We herein present FSA D6X variants that catalyze aldol additions of ethanal (1a) and simple ketones 1b, 1e, and 1f to nonphosphorylated hydroxyaldehydes (2c,d). Substitution of D6 in wild-type FSA by amino acids such as L, N, Q, E, or H is critical to generate favorable interactions at the active site for nucleophile activation. It is noteworthy that different residues in this position with dissimilar electronic and steric properties, but not the native aspartate, rendered enzymes that were able to catalyze the addition. Because the isosteric neutral mutation D6N was active, aspartate appears to have a detrimental electronic effect for the addition of nonfunctionalized aliphatic ketones and ethanal to nonphosphorylated electrophilic substrates. Propanone (1b) was accepted as nucleophile component with all the selected electrophiles. Propanone is the closest analogue of hydroxypropanone, the best reported hydroxymethylketone nucleophile substrate for FSA.[24,25,28] The FSA D6H variant was effective with most of the reactions, accepting structurally different nucleophiles (e.g., 1a and 1f). Since none of the nucleophiles or electrophiles studied here has equivalent hydroxyl groups to those present in hydroxyketones, which can establish hydrogen-bond interactions with residue D6 (Figure ), it could be speculated that H in position 6 could have a role limiting the conformational mobility of substrates because of its larger size. This could pose a hindrance to the rotation of the C–N enamine bond and favor an adequate orientation of the approaching acceptor carbonyl, thus favoring the reaction of selected substrates.

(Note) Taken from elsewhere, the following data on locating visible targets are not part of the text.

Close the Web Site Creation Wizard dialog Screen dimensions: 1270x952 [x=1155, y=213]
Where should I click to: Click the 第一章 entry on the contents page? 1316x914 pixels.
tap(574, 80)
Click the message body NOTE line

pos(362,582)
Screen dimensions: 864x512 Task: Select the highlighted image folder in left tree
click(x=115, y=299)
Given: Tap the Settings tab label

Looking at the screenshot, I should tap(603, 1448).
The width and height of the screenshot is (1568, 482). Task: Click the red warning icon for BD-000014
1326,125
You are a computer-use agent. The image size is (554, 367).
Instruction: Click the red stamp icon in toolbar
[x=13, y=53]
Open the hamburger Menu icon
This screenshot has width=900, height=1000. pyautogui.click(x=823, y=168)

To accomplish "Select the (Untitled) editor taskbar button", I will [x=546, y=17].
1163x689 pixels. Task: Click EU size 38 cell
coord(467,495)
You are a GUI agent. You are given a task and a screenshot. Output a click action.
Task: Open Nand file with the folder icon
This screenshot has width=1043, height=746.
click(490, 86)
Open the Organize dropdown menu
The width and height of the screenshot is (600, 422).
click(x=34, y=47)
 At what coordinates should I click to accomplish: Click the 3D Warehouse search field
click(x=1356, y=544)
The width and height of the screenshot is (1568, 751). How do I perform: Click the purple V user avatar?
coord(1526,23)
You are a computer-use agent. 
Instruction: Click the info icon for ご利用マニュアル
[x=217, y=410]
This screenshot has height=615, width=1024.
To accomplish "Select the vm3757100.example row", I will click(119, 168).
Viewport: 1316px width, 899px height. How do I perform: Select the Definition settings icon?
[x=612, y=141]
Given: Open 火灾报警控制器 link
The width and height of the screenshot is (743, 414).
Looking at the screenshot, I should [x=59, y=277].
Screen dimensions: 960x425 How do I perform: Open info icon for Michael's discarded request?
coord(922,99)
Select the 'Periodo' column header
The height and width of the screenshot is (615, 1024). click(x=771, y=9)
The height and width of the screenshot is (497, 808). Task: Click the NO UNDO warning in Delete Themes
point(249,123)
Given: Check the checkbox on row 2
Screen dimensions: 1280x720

We demonstrate that direct biocatalytic bottom up construction of rare deoxysugars and chiral intermediates is possible by the choice of aldol components using FSA as catalyst with immediate control over sites of deoxygenation. This work, along with previous studies on FSA, has shown the unprecedented versatility of this aldolase with just minimal changes in its active site. In this sense, FSA goes far beyond any known aldolase in its breath of scope for asymmetric organic synthesis, particularly when compared with dihydroxyacetone phosphate (DHAP)-dependent aldolases and DERA for their narrow nucleophile selectivity.[44−48] DERA is highly selective for ethanal but showed two-orders of magnitude lower activity toward ketones such as propanone and fluoropropanone.[48] Further experiments to widen the synthetic scope of FSA for aldol reactions of simple aliphatic aldehydes and ketones to amino aldehydes are in progress.